Sosok yang menjabat sebagai External Communication Manager Pertamina itu menceritakan bagaimana perjuangan Pertamina untuk mencapai lokasi dan menghidupkan energi di sana. Perjuangan itu dimulai pada 30 September, atau dua hari setelah kejadian dengan diawali pembentukan crisis center untuk komunikasi dan koordinasi.
Tidak mudah memasuki wilayah dengan akses yang berantakan. Tim Pertamina MOR VII baru bisa merapat di Pelabuhan Pantoloan, Palu pada 2 Oktober setelah berlayar lebih dari 30 jam dari Makassar. Di bawah pimpinan Region Manager Marine VII, Adytia Setyawan bersama 15 petugas mereka fokus memperbaiki Terminal BBM Donggala.
"Tiga direktur kami bahkan langsung berkantor di sana," tandas Arya.
Perlahan-lahan perbaikan demi perbaikan dilakukan. Â Tidak hanya memperbaiki terminal BBM, Pertamina pun mengirim BBM dan LPG menggunakan berbagai moda transportasi baik darat, laut maupun udara. Salah satunya melalui kapal tanker melalui jalur laut dari Balikpapan, Kalimantan Timur.
Sebanyak 11 juta liter BBM terkirim sejak 3 hingga 5 Oktober 2018. Hingga 12 Oktober total 89 juta liter BBM industri tersalurkan untuk Sulawesi Tengah. Solar sebanyak 4.000 liter disalurkan melalui air tractor.
Sejak 1 Oktober pesawat itu memainkan peran untuk menyalurkan solar dengan prioritas kebutuhan PLN dan operasional evakuasi korban. Pesawat yang diterbangkan dari Tarakan, Kalimantan Utara menjembatani putusnya rantai distribusi akibat putusnya akses.

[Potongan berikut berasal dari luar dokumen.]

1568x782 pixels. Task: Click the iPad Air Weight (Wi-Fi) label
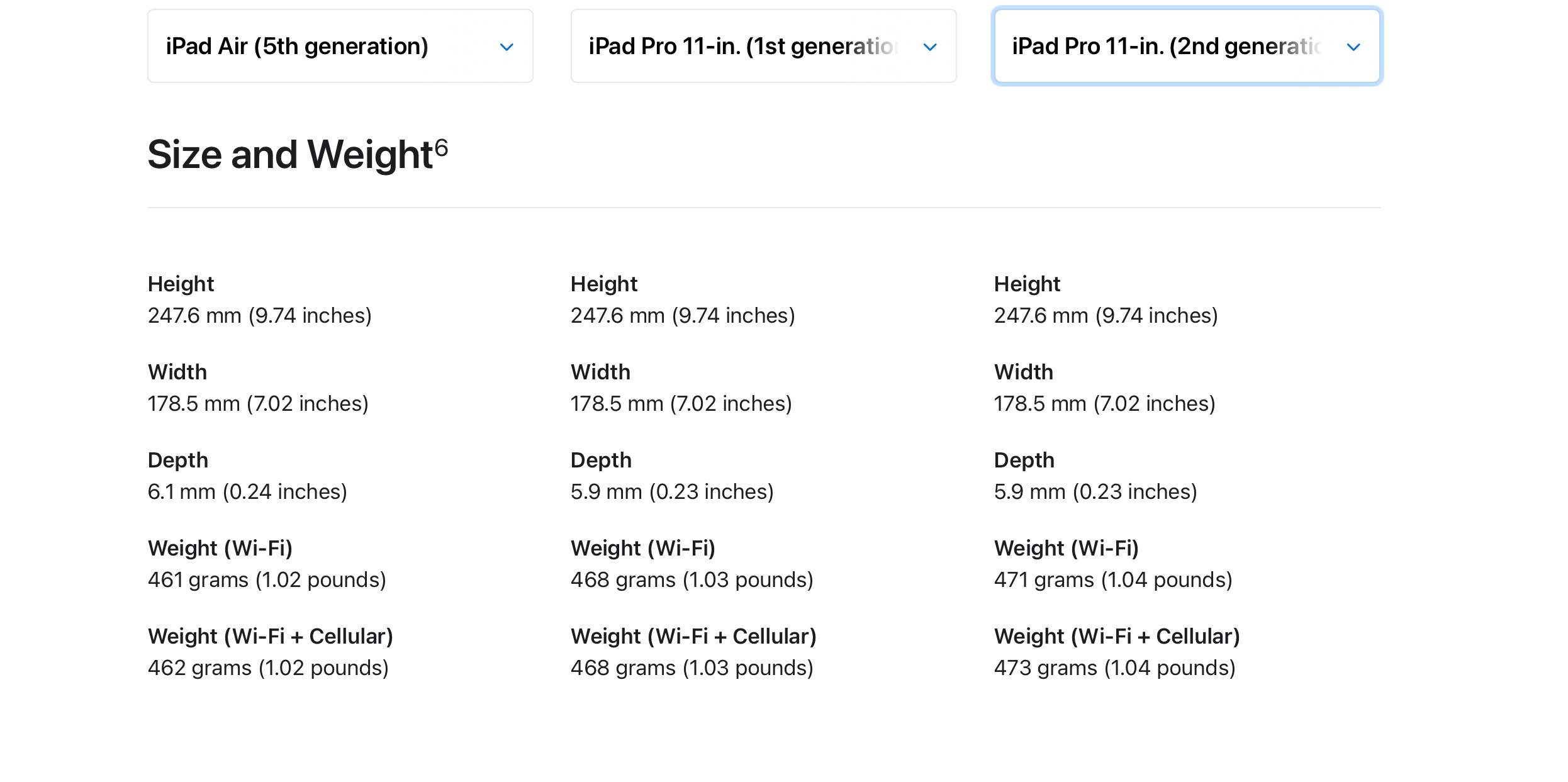220,549
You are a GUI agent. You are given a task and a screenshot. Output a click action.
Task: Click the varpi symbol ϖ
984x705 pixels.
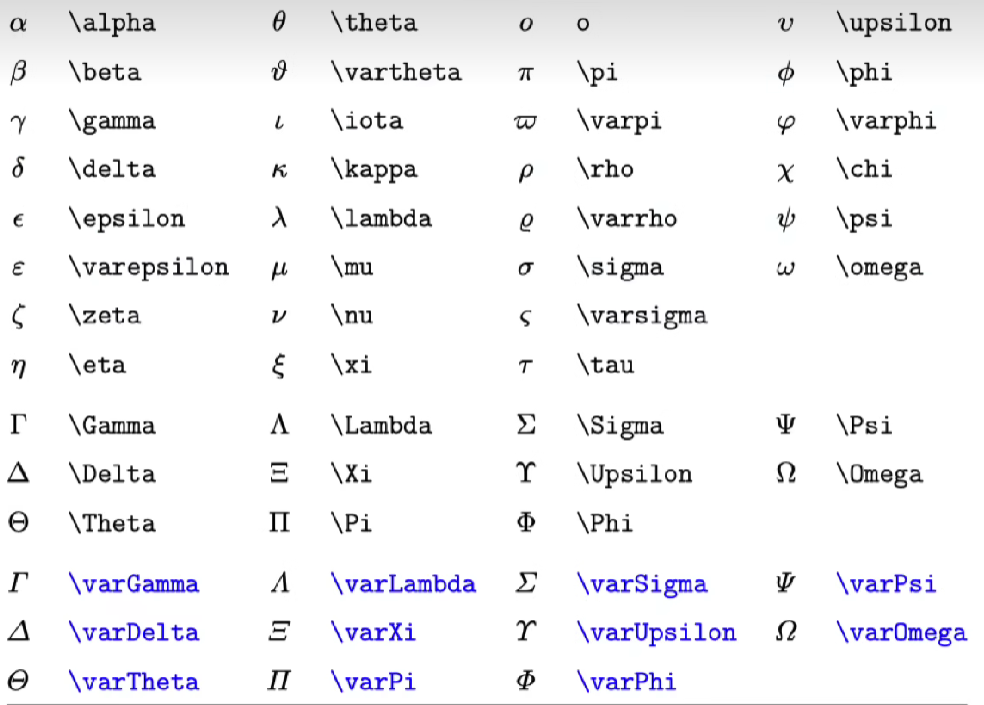[x=525, y=122]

Sebanyak 16 mobil tangki BBM dan satu mobil tangki avtur berikut 34 awak mobil tangki diberangkatkan dari Jakarta dan Balikpapan. Tidak cukup sampai di situ. Untuk mempercepat distribusi energi, Pertamina pun menyediakan SPBU portable dengan mesin engkol berjumlah 41 buah dan mobile dispenser.
"Jangankan hatimu, SPBU-pun kita (baca Pertamina) terbangkan," ungkap Arya untuk menggambarkan totalitas Pertamina dalam mendistribusikan semua kebutuhan penyaluran BBM. Semua kebutuhan hingga yang terkecil diterbangkan dari luar daerah.